Text provided =>
--------------------------------
Indians had little use for small elements of time such as seconds, minutes, or hours. The cyclical passage of the seasons, marked by the "moons" of the lunar calendar seems to have been a known feature of people for 35,000 years. The years, marked by the passage of "winters," the division of days and nights into "sleeps"—these were sufficient for people who did not have to get to work or worship or anywhere else "on time," and for whom, therefore, the small units of time were generally useless. Some native peoples in North America used a measure of time they called "a hand," meaning the amount of time it would take the sun to pass from one side to the other of a hand extended at arm's length toward the solar disk. But this measure was highly variable in a seasonal sense because of solar declination (the angle of the sun above the horizon) and in a personal sense as well in that individual hands were of widely varying sizes, and it was probably not widely adopted. Because the time-sense of the Indians they encountered was so vastly different from that of their own, Lewis and Clark had difficulty translating native descriptions of time.

Indian distance

Since the smallest unit of time with which Indians were normally comfortable was the solar day from one sunup to another, and since they possessed no long-range distance concepts such as miles or leagues, when asked for the distances between places Indians usually answered in terms of travel time, expressed as days or "sleeps." And generally, when Indians provided Lewis and Clark with time-distance-direction information, that information was shaped by the Indians' own experience. For example, the time it took to get from one known point such as the Hidatsa villages of central North Dakota to another known point such as the Great Falls of the Missouri depended on how the Indians made the trip. If they normally made the trip between the Mandan villages and the Great Falls as an all-male raiding party heading for the Rockies to steal horses from the Shoshones, the 600-mile distance between the two known points could have been expressed as "6 days." On the other hand, if they traveled from their villages to the Great Falls as part of a seasonal buffalo-hunting migration pattern, moving with entire villages—men, women, children, dogs, etc.—then the distance might have been defined as "20 days" or more. Lewis and Clark always translated the Indians' references to a "day's travel" into 25 miles of distance. Sometimes this worked, but more often it did not, and the captains made some wildly inaccurate distance estimates based on Indian information.
--------------------------------
Dataset content =>
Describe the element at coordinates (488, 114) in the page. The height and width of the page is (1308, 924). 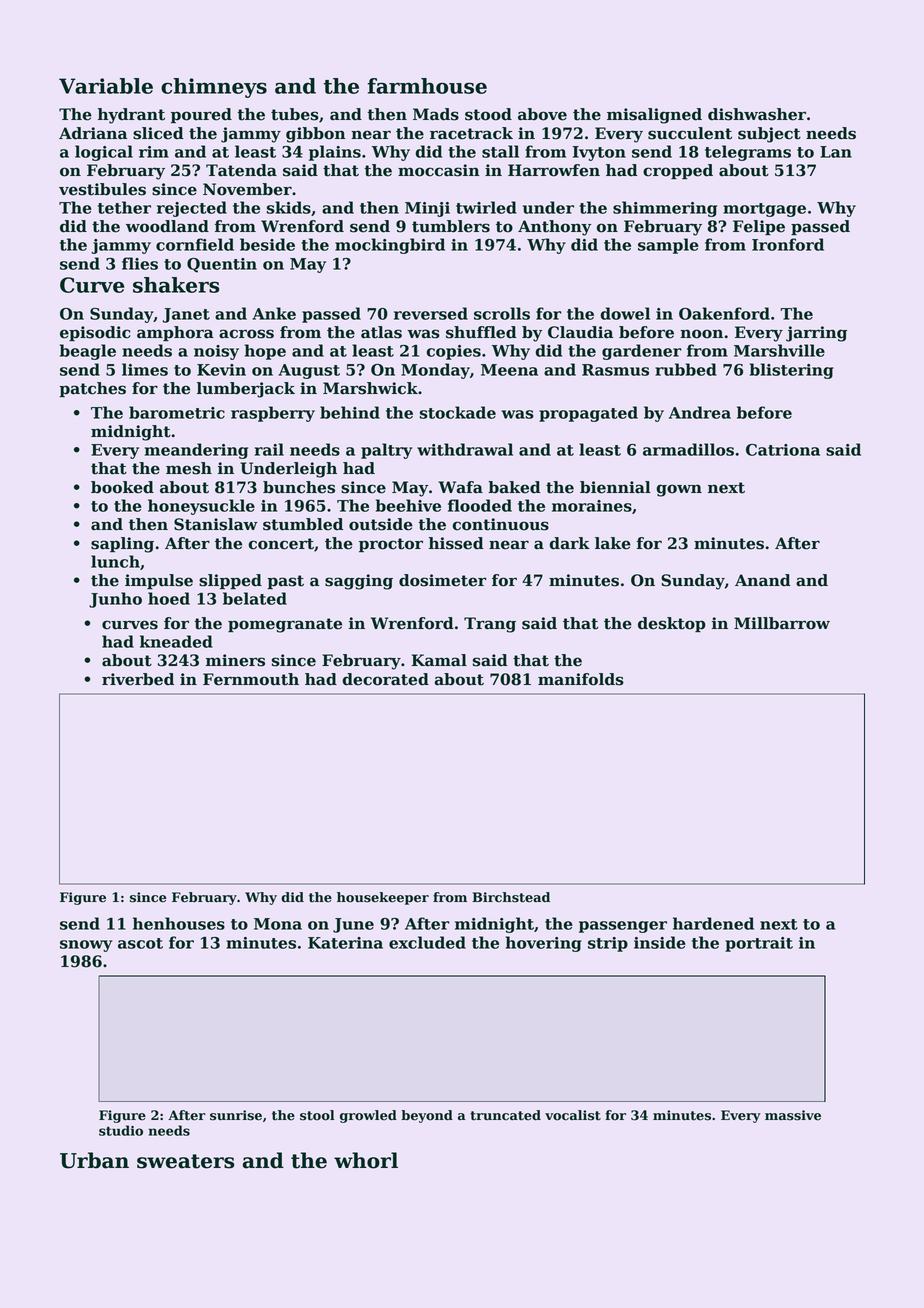
I see `stood` at that location.
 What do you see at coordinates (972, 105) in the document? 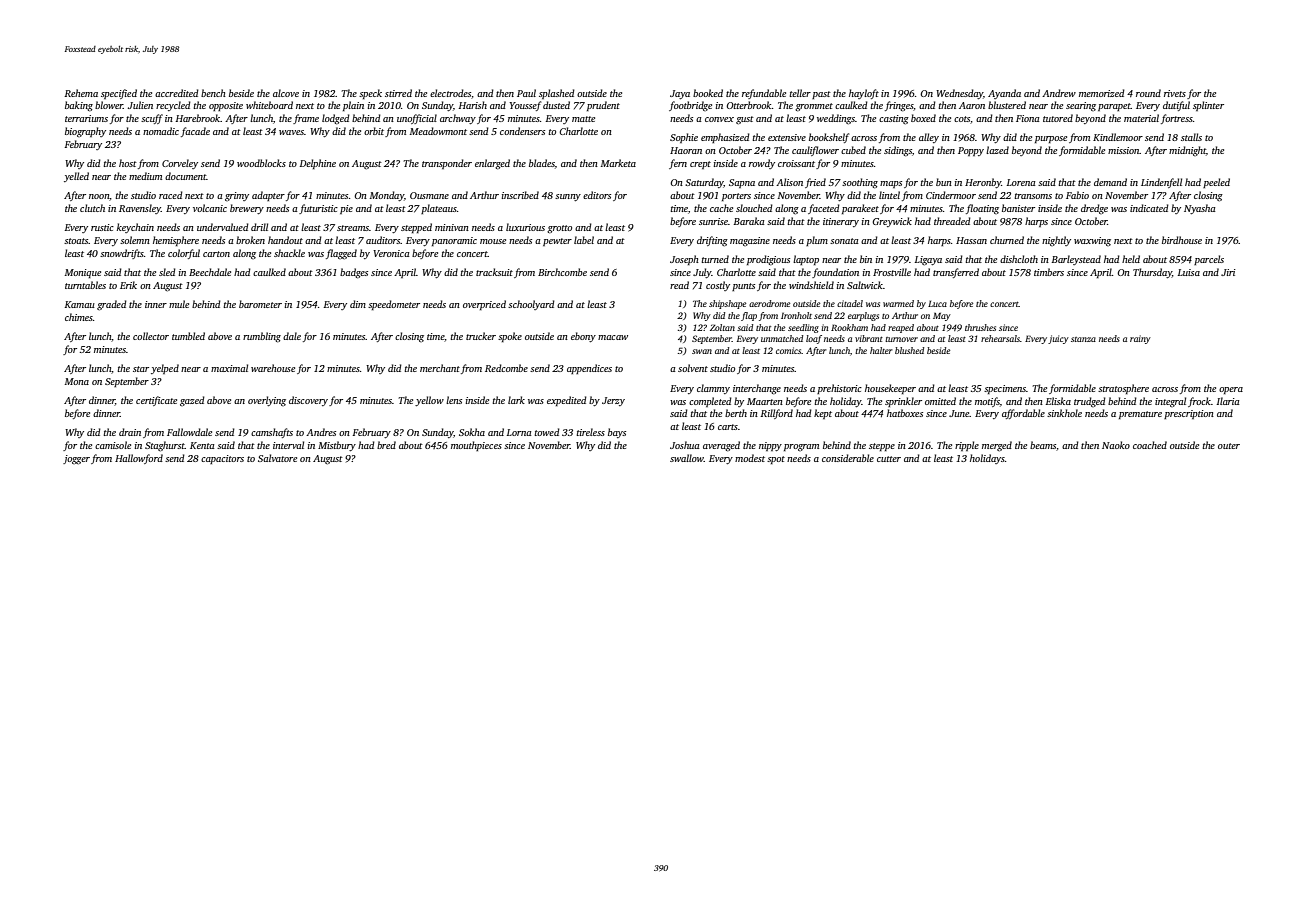
I see `Aaron` at bounding box center [972, 105].
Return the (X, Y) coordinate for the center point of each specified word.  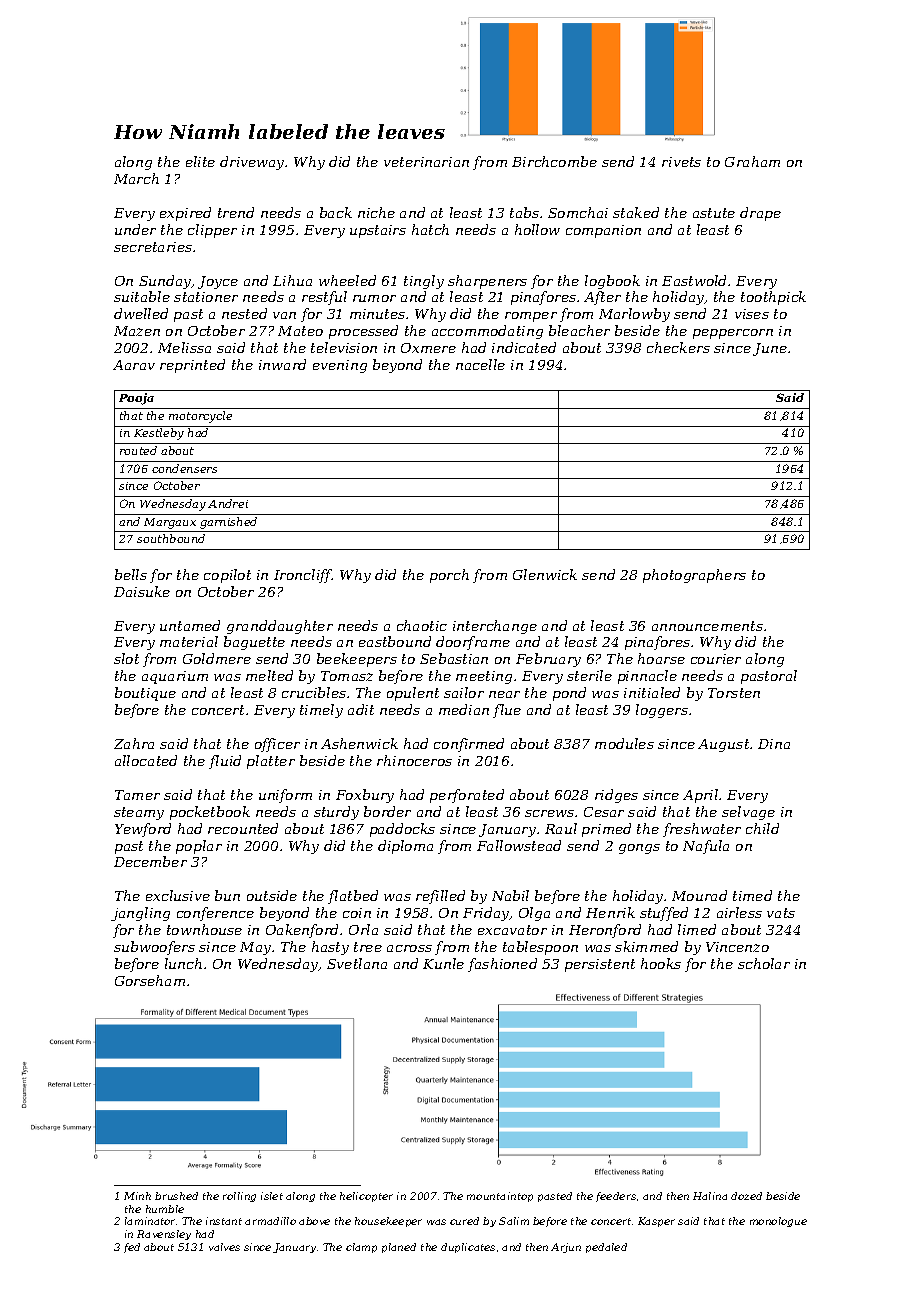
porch (449, 576)
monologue (778, 1222)
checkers (678, 347)
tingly (424, 282)
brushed (176, 1196)
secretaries (153, 247)
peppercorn (733, 334)
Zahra (134, 743)
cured (464, 1221)
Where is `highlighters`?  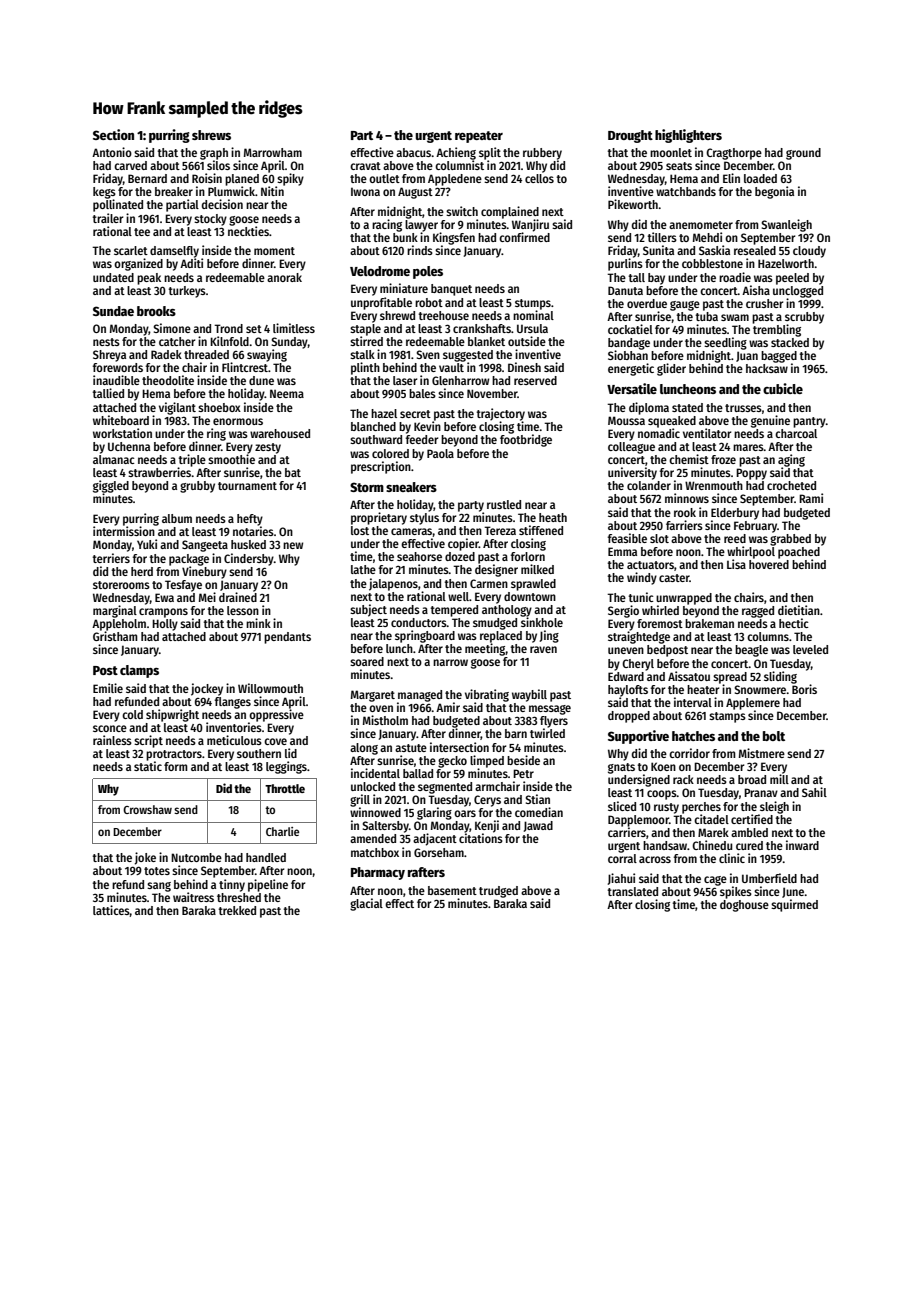 highlighters is located at coordinates (688, 136).
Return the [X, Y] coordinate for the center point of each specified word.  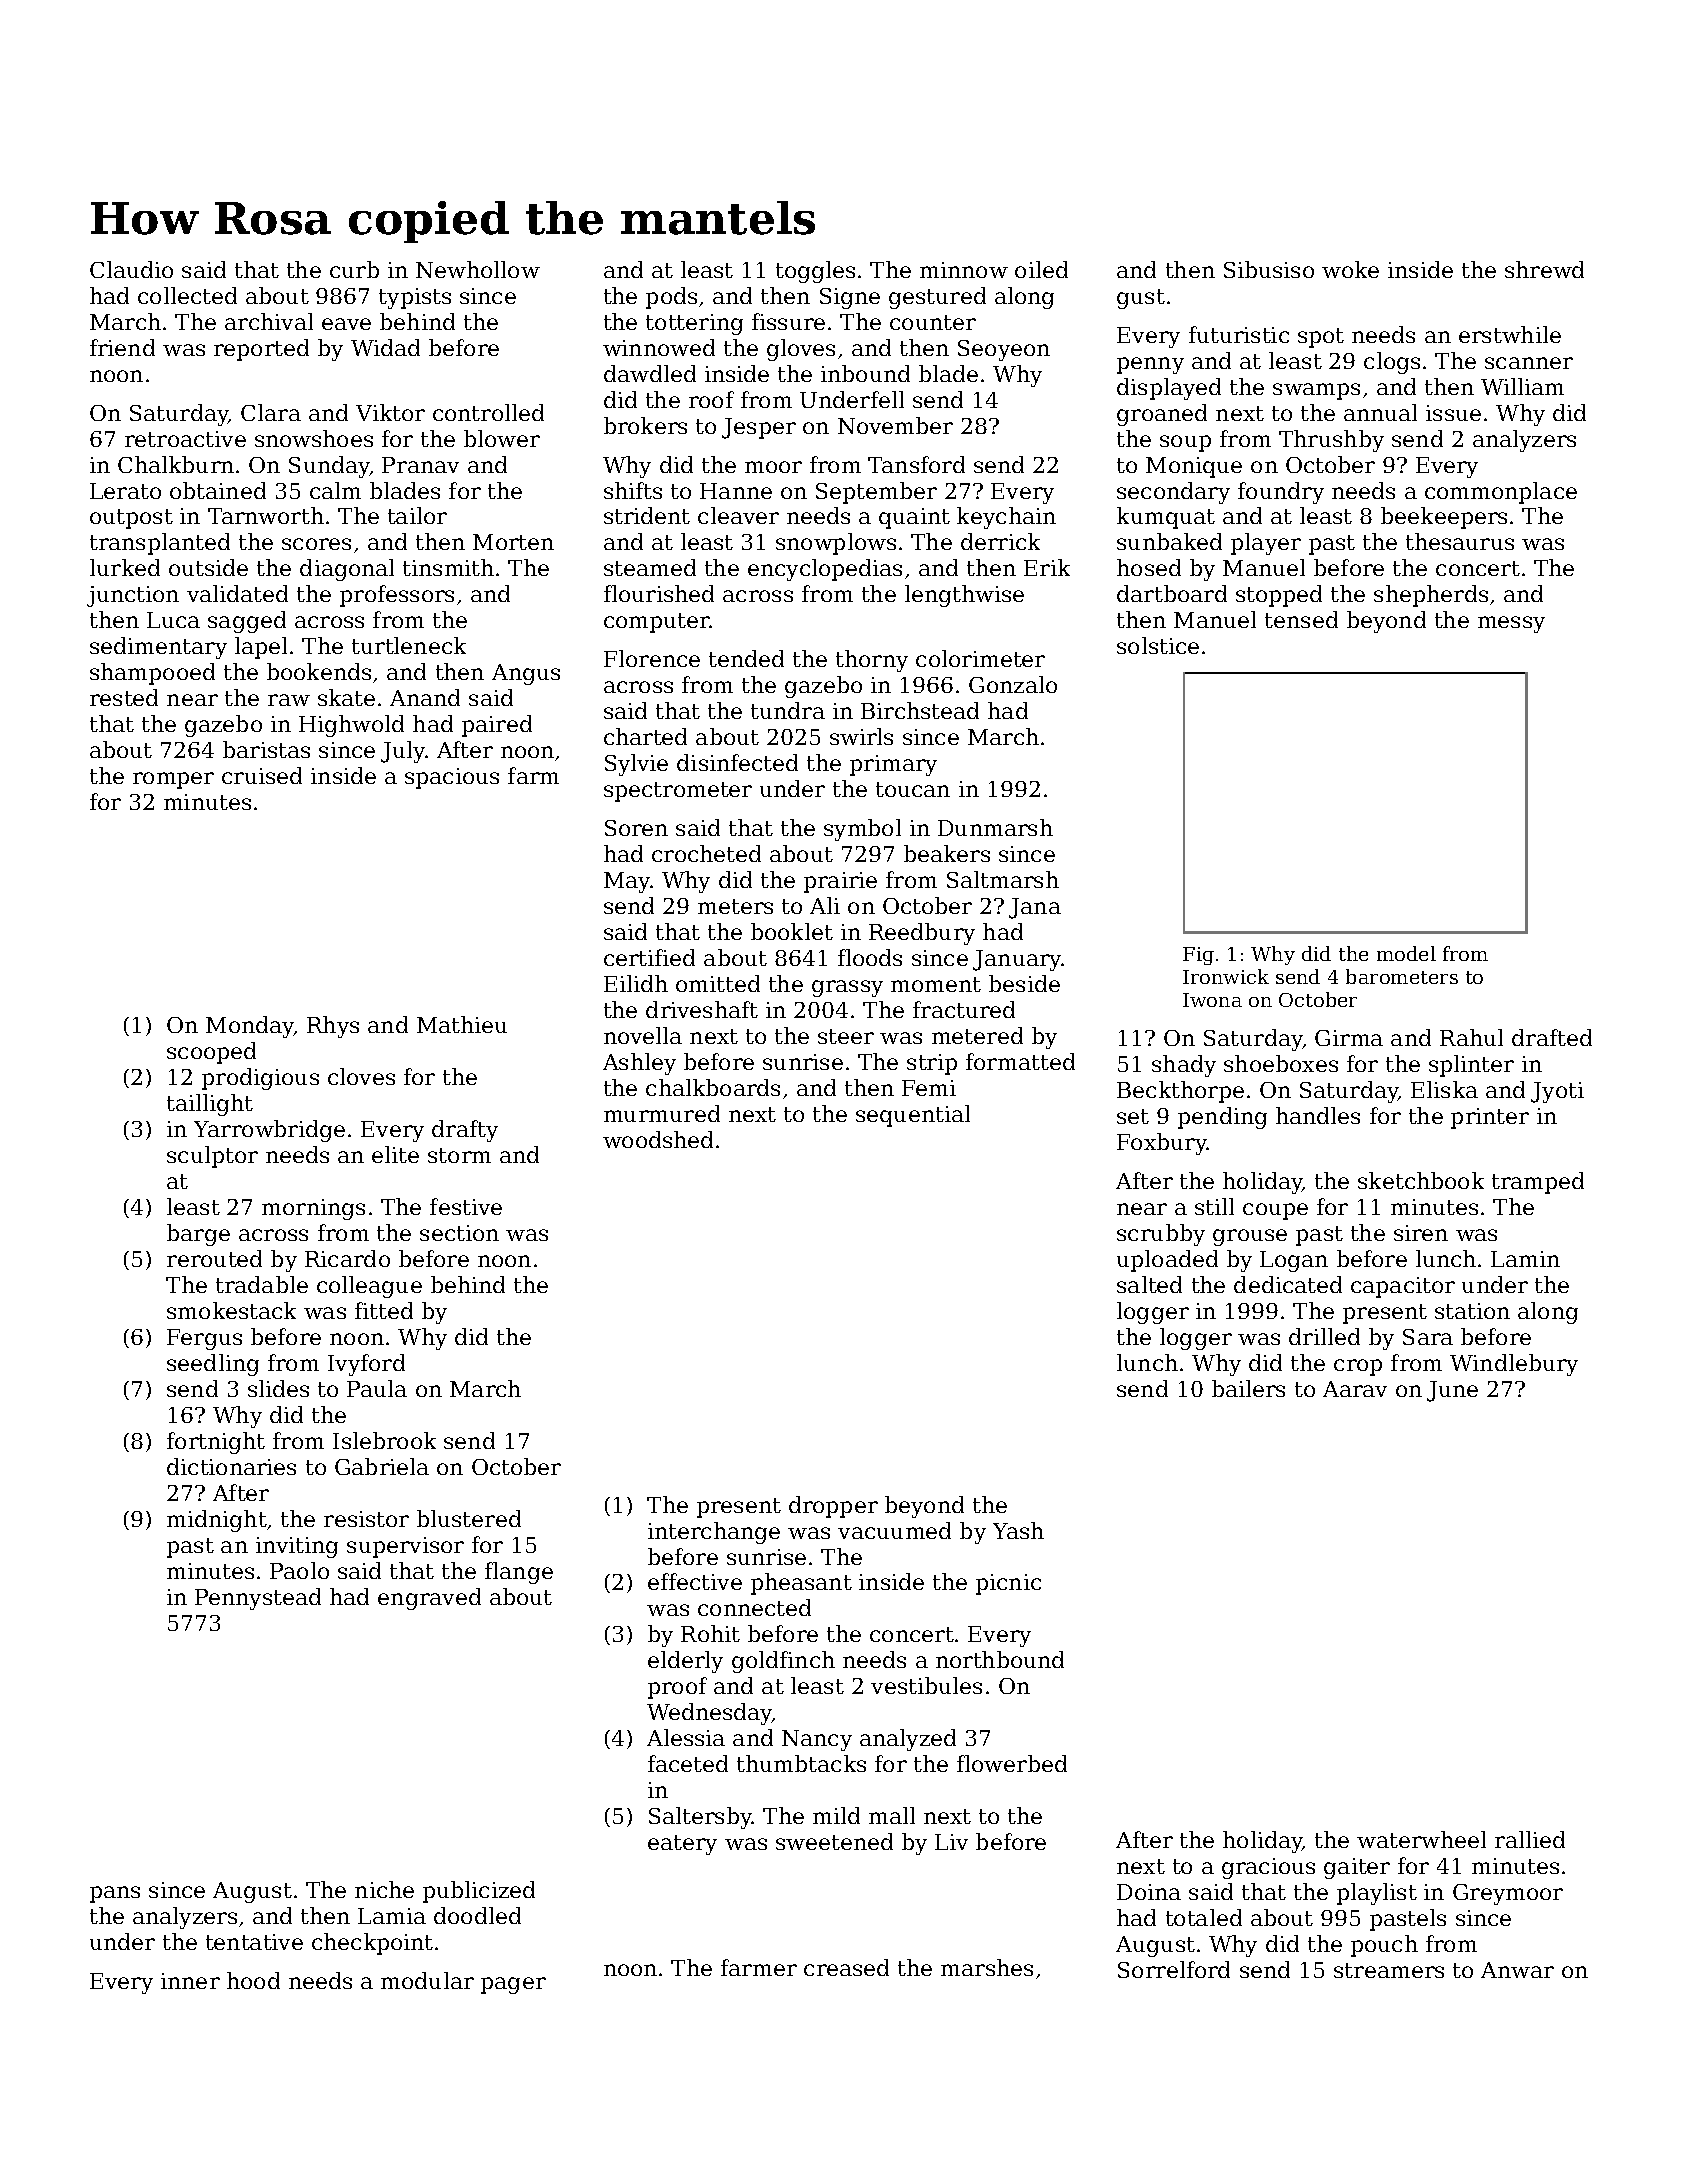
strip [932, 1064]
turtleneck [409, 645]
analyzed [908, 1740]
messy [1511, 624]
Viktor [390, 412]
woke [1350, 269]
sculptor [212, 1157]
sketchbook [1421, 1180]
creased [846, 1967]
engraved [429, 1599]
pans [115, 1894]
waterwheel [1421, 1839]
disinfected [737, 762]
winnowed [659, 347]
--------------------------------
The request => In the text on Indian time and distance, which small units of time does the opening sentence say Indians had little use for?

The output => Seconds, minutes, and hours.